• [PROBLEM TO SOLVE] Emit an exact copy of the lines running from the start of the records to the line containing "Task: Expand the Dissolve transitions folder", both included.

• [Records from a data collection]
==*==

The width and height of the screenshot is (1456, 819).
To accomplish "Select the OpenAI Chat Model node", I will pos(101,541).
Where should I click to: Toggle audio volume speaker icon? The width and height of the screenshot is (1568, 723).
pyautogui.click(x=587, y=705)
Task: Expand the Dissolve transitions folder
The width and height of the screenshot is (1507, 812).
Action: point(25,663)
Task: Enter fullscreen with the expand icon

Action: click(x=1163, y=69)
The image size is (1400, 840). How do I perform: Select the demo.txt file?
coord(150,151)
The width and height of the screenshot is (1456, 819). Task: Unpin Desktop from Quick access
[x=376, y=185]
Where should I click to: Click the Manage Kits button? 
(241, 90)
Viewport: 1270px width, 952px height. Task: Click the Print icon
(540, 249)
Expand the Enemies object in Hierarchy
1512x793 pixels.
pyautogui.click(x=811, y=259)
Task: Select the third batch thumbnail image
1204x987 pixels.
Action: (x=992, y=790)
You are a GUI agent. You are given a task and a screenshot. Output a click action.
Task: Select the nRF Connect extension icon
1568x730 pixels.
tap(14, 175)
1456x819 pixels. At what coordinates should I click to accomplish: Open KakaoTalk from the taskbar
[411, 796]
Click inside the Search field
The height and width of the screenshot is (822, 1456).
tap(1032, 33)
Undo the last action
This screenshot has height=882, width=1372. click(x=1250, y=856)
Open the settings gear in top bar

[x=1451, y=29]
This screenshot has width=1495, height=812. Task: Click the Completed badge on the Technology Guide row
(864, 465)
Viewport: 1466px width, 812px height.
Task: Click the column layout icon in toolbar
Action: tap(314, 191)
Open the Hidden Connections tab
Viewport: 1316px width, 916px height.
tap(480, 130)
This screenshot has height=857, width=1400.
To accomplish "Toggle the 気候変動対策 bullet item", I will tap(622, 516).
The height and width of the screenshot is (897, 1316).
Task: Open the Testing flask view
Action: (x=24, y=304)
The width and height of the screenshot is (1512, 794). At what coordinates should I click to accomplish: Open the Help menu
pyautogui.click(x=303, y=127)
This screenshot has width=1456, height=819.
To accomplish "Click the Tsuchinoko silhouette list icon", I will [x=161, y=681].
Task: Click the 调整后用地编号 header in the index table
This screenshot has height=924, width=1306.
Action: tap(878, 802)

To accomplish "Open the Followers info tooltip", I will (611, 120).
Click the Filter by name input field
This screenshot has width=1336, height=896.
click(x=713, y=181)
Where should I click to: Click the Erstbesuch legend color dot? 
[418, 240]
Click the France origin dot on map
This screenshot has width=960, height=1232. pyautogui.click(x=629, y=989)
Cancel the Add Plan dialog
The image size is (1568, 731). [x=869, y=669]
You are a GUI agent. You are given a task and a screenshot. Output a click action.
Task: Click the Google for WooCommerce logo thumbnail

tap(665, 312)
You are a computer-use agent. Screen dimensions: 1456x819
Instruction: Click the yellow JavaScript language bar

==*==

• [ANSWER SECTION]
The width and height of the screenshot is (1456, 819).
To accomplish "Select the OpenAI Chat Model node", I will pos(101,541).
Where should I click to: Toggle audio volume speaker icon? The width and height of the screenshot is (1568, 723).
pyautogui.click(x=587, y=705)
Task: Expand the Dissolve transitions folder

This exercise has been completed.